**SUPPLIED TEXT:**

The matatu taking people to my first stop was taking too long to fill up and the tuk tuk already had two occupants. Fare prices were the same as the matatu and it usually doesn’t take as long to fill up. It was like an answer from the benevolent public transport gods. I should never have prayed.

I joined the three people sitting in the only “bench” of the three-wheel glorified cart. Thinking that was it, I settled in for a short ride from Bomas to Karen. But we weren’t moving. Another person joined us on the “bench”. Still, we didn’t move. I briefly contemplated alighting and going to the matatu but it was still basically empty. So, I continued to wait. Eventually, a woman and a man joined the driver in the front seat. The engine wasn’t rumbling. So, I had to wonder if the driver was waiting for divine intervention to turn the key in the ignition.

Suddenly, a dry, cracked, blackened hand shot through the tarpaulin behind me which I had though was a metal door! It tapped around looking for something. It tapped and tapped, wriggling around like a creepy headless snake until it found an equally dry, cracked, blackened rope. The hand slithered out of the tarpaulin- much to my relief.

**WHAT THE TASK REQUIRES:** Set down the passage from the tuk tuk ride text, copied word for word, from "I joined the" to "in the ignition.".

**SUPPLIED ENTRIES:**

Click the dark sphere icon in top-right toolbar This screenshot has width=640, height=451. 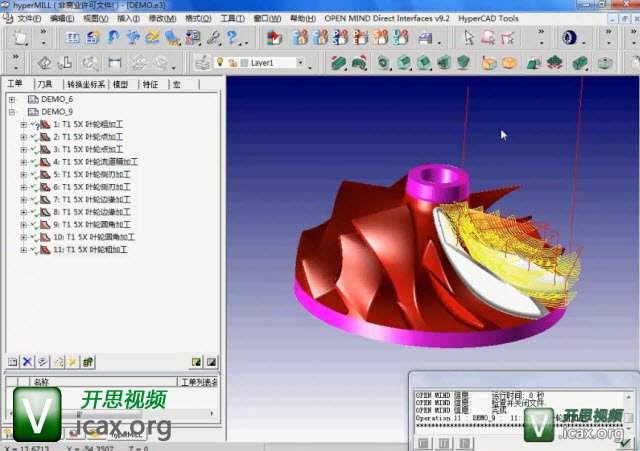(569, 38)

--

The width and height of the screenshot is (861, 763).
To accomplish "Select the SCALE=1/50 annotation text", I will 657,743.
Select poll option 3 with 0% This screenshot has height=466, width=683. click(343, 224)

**WRITTEN SOLUTION:**
I joined the three people sitting in the only “bench” of the three-wheel glorified cart. Thinking that was it, I settled in for a short ride from Bomas to Karen. But we weren’t moving. Another person joined us on the “bench”. Still, we didn’t move. I briefly contemplated alighting and going to the matatu but it was still basically empty. So, I continued to wait. Eventually, a woman and a man joined the driver in the front seat. The engine wasn’t rumbling. So, I had to wonder if the driver was waiting for divine intervention to turn the key in the ignition.